>>>>

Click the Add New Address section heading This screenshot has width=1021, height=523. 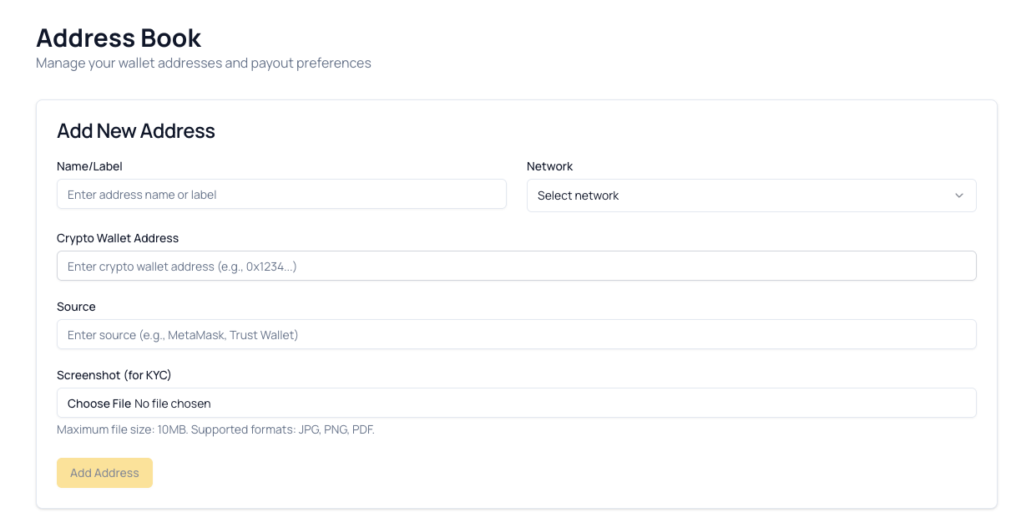[136, 131]
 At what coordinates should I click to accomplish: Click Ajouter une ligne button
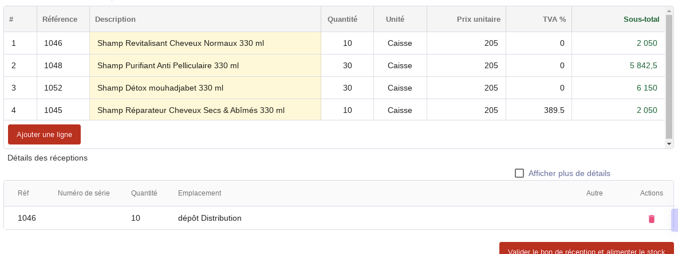[44, 135]
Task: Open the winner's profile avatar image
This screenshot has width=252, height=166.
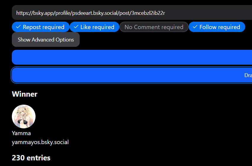Action: pyautogui.click(x=24, y=116)
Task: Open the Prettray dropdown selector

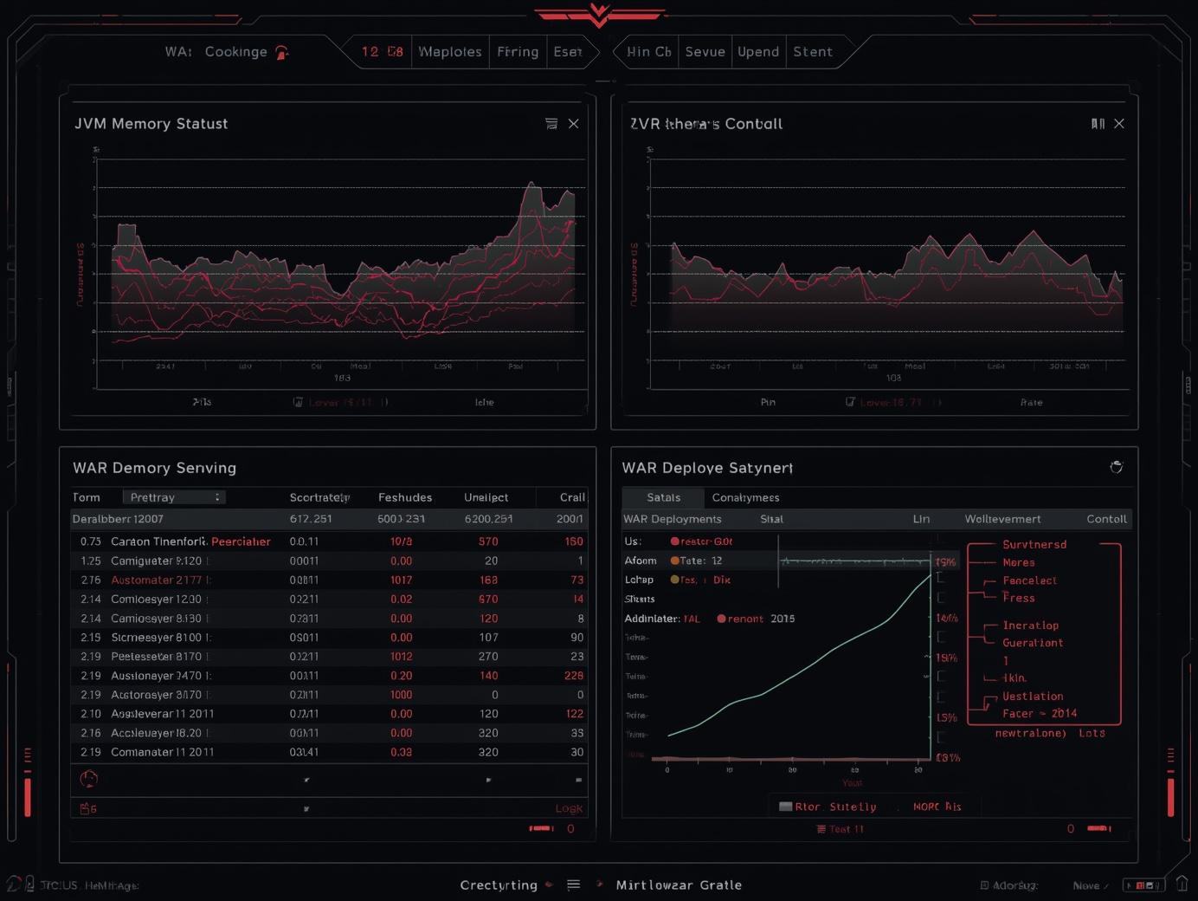Action: [x=173, y=497]
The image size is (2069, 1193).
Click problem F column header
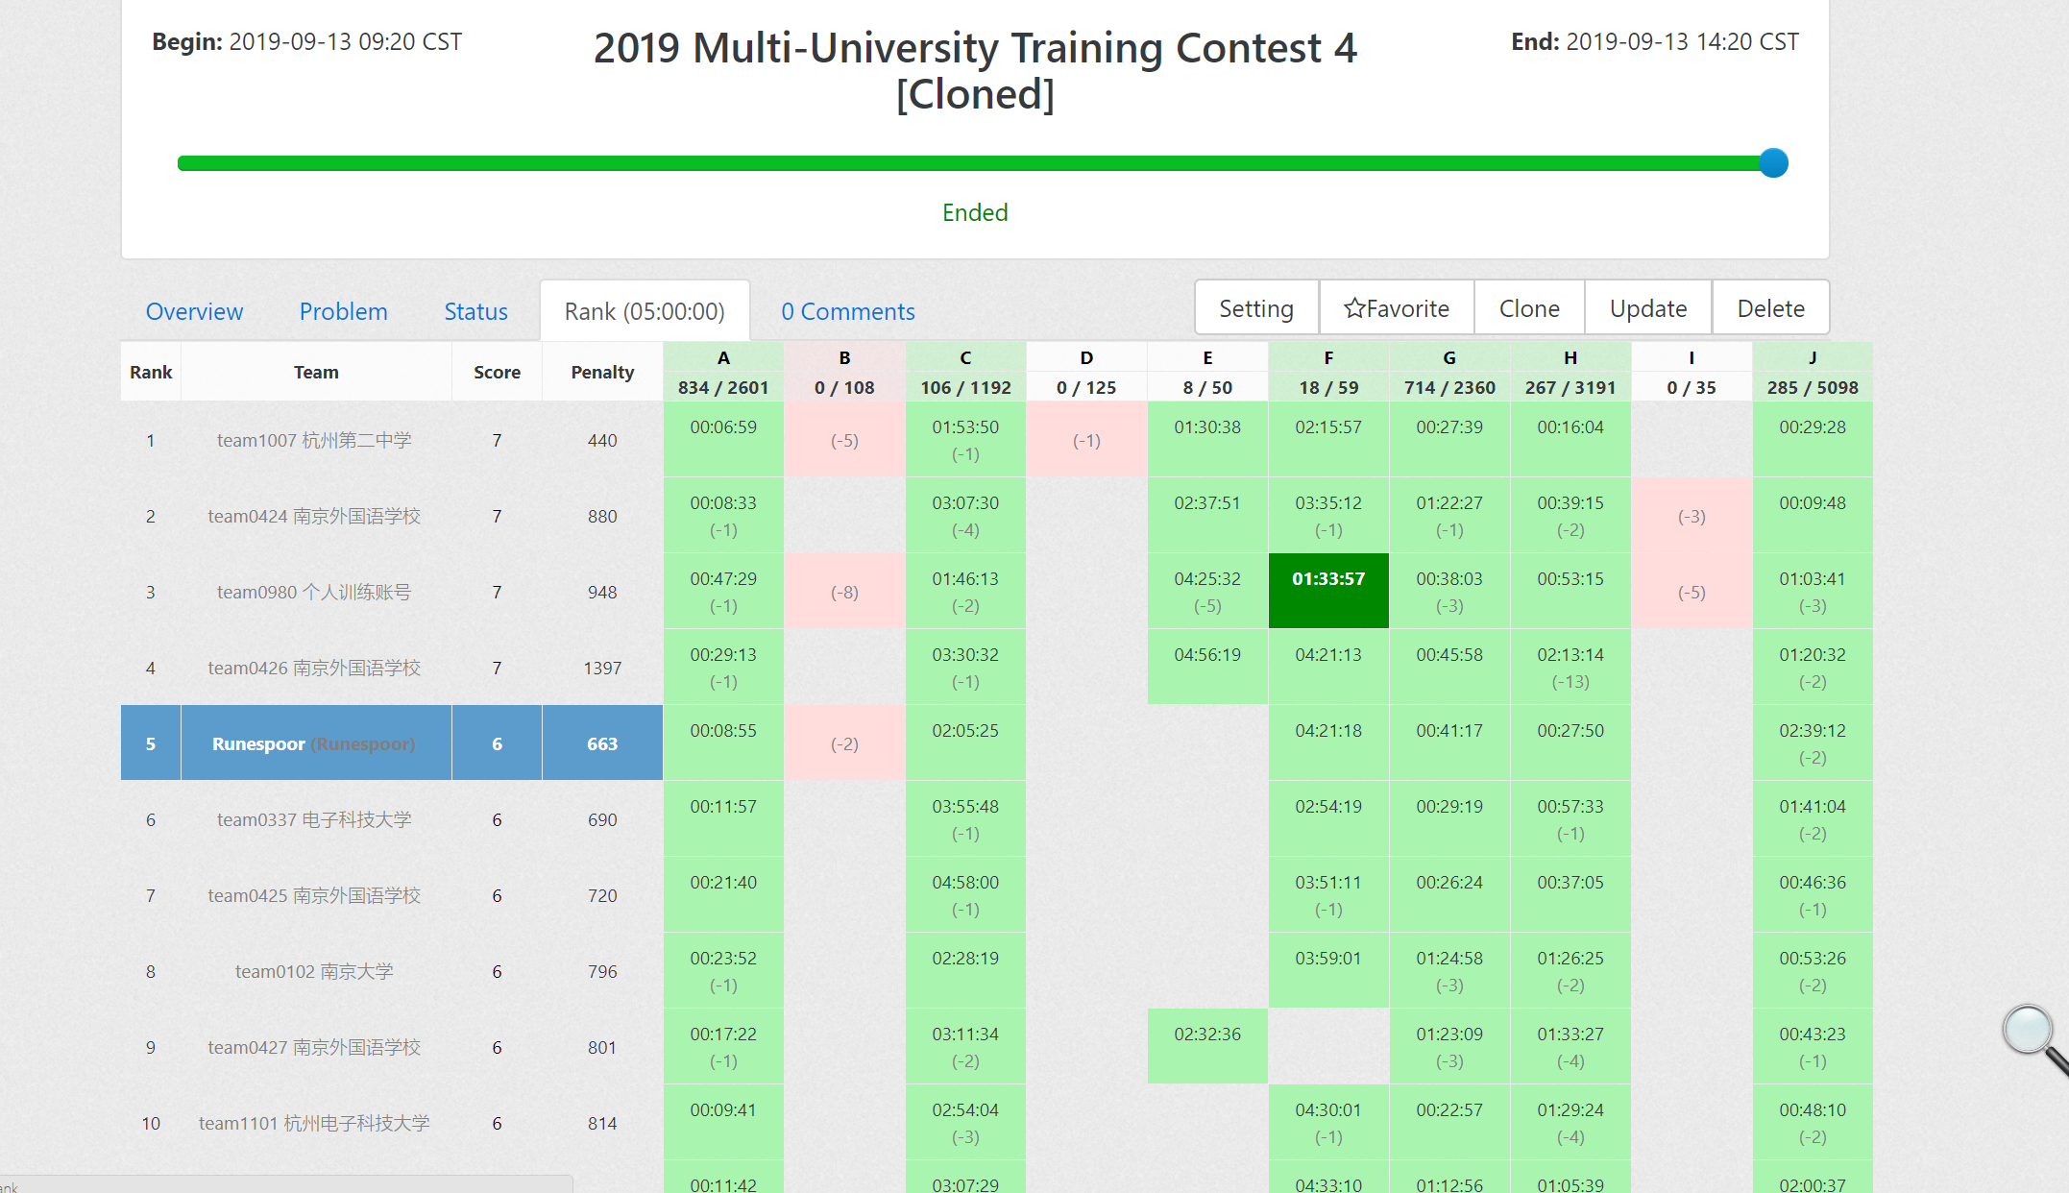[1328, 358]
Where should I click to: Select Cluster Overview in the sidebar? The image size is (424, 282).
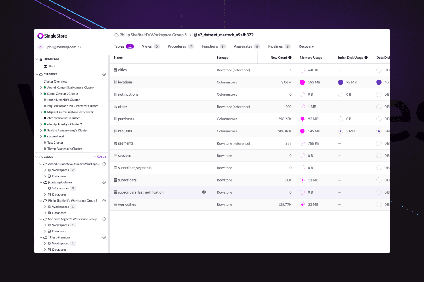tap(55, 81)
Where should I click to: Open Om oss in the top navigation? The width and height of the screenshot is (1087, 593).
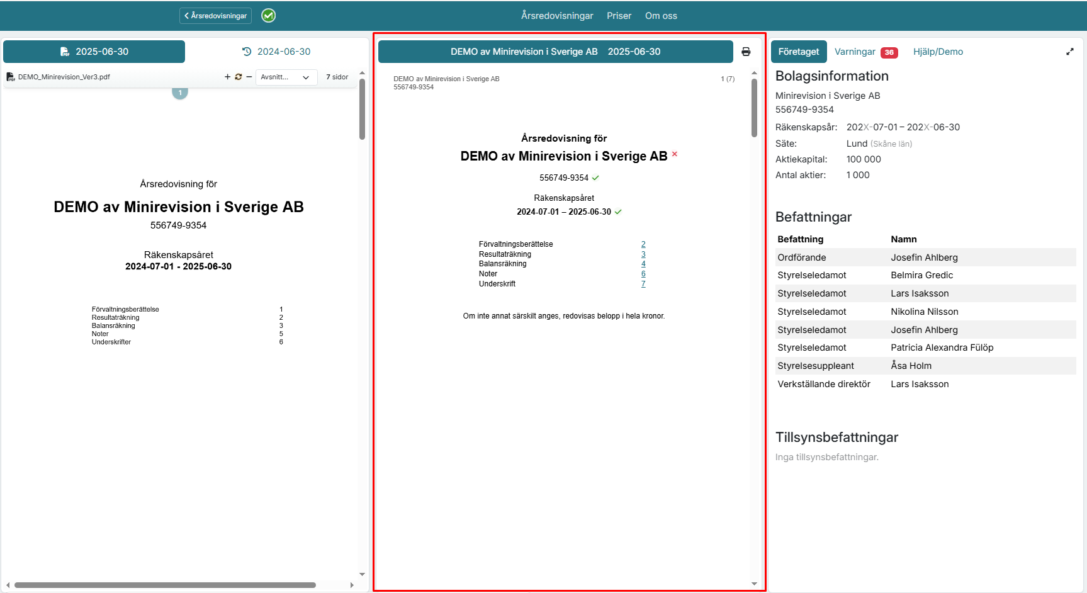coord(661,16)
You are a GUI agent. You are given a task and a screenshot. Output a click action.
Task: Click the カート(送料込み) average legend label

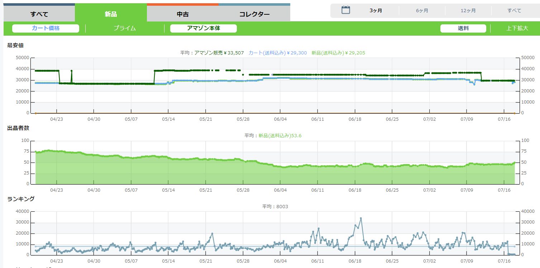pos(277,53)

<<<<

* THE TASK *
Starting at the line with "At what coordinates", write out every line exactly through the final line of the records above, both included, and skip the pictures.

* FINISHED EXERCISE *
 At what coordinates should I click to accomplish: Click Ajouter une ligne button
[44, 135]
Task: Open the winner's profile avatar image
This screenshot has width=252, height=166.
Action: pyautogui.click(x=24, y=116)
Task: Open the Prettray dropdown selector

Action: [x=173, y=497]
The image size is (2069, 1193).
Click problem F column header
[1328, 358]
Where should I click to: Select Cluster Overview in the sidebar? The image size is (424, 282).
tap(55, 81)
Where should I click to: Open Om oss in the top navigation? The width and height of the screenshot is (1087, 593).
coord(661,16)
You are a GUI agent. You are given a task and a screenshot. Output a click action.
Task: Click the カート(送料込み) average legend label

pos(277,53)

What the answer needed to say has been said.